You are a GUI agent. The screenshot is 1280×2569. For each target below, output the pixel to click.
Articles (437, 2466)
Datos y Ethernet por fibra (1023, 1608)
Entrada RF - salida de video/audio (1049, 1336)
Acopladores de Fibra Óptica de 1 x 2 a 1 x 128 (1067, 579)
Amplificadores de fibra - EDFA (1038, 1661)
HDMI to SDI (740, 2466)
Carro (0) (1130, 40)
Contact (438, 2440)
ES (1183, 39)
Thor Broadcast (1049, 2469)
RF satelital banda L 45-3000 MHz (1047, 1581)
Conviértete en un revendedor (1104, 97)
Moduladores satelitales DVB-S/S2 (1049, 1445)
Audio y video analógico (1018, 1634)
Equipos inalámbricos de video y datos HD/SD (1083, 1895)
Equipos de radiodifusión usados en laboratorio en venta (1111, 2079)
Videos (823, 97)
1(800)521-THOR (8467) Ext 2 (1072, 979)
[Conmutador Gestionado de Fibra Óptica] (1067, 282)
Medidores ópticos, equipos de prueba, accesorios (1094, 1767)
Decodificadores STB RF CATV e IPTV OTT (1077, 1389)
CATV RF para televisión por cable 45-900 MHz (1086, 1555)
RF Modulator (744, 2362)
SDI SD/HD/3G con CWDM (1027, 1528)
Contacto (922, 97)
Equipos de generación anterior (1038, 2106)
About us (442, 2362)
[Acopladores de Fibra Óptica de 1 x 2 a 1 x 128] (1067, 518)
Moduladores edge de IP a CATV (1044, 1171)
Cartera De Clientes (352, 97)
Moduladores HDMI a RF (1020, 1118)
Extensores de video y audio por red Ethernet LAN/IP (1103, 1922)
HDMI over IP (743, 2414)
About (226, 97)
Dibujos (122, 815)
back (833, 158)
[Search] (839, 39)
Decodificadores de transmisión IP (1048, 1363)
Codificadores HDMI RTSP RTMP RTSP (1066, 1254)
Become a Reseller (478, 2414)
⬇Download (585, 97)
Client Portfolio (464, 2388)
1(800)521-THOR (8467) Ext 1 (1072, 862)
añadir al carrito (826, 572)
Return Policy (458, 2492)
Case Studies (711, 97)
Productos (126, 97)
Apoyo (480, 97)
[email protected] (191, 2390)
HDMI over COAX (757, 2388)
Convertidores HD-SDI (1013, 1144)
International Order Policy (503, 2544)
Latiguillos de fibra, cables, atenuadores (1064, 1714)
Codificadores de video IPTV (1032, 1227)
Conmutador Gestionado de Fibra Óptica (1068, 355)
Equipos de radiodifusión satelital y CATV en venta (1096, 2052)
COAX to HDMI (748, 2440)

———

◆ What the exercise asks ◆
The sole response should be the count of lines in the material holding the string "Conmutador".

◆ Solution to this task ◆
2